A recent report by The Wall Street Journal alleges that Binance, a major cryptocurrency exchange, facilitated crypto trading worth $90 billion in China during a single month, despite the country’s ban on such trading since 2021. The report cites internal figures and input from current and former employees of the exchange.
According to the report, China constitutes Binance’s largest market, accounting for around 20% of the exchange’s global trading volume, excluding trades from a subset of large traders. The specific month in which these transactions occurred was not specified in the report.
Binance’s history is intertwined with China, as it originated there, but the exchange withdrew from mainland China in 2017 during a regulatory crackdown. The Binance.com website is currently inaccessible to users in China due to being blocked.

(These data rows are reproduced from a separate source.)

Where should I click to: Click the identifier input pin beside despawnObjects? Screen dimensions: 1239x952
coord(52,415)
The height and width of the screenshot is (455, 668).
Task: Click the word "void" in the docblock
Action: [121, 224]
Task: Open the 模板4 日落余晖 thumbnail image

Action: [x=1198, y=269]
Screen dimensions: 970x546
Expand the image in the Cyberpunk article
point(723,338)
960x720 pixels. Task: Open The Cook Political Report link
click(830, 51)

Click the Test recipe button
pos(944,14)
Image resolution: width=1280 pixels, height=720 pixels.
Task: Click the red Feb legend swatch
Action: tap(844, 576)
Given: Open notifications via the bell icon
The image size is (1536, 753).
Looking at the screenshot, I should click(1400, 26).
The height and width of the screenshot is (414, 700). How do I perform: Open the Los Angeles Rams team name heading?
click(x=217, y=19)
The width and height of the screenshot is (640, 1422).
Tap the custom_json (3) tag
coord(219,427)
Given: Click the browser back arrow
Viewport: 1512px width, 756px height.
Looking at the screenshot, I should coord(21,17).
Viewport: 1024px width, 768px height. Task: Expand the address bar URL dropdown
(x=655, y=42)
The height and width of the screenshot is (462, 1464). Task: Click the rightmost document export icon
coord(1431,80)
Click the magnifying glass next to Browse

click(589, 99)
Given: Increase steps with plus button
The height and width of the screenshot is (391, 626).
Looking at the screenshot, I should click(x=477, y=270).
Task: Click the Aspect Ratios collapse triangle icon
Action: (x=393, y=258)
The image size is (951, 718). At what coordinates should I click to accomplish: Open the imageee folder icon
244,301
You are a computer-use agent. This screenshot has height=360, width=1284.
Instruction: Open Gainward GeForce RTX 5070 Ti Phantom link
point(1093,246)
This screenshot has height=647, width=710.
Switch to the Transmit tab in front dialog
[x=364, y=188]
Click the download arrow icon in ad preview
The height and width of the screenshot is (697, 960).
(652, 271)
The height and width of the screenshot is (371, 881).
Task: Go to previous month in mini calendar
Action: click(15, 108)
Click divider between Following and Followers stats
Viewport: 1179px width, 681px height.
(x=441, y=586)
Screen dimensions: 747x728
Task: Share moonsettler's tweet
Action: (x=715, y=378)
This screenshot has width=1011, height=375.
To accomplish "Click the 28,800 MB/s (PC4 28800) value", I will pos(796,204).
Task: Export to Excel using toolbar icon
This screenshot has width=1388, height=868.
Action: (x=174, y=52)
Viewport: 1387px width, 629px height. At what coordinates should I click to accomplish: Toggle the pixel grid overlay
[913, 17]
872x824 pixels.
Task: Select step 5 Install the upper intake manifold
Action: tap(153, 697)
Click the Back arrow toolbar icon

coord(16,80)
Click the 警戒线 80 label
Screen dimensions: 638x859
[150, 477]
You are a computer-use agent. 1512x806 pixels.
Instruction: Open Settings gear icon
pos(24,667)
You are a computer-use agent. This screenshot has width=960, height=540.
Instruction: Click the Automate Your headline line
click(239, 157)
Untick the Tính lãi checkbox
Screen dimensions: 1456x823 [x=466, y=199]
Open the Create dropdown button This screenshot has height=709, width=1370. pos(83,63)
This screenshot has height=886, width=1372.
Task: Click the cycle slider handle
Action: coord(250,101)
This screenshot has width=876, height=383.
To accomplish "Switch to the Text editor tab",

Apart from the China-related allegations, Binance has also faced scrutiny from U.S. regulators, including the Commodity Futures Trading Commission (CFTC) and the Securities and Exchange Commission (SEC). The CFTC sued Binance over allegations of operating an “illegal” exchange and having a “sham” compliance program. The SEC sued Binance and its CEO Changpeng Zhao, accusing the exchange of artificially inflating trading volumes, misusing customer funds, misleading investors, and more.
Furthermore, Binance is reportedly under investigation by the U.S. Justice Department for potential violations related to money laundering and sanctions. The exchange’s operations and regulatory compliance have been subjects of increasing global concern and regulatory attention.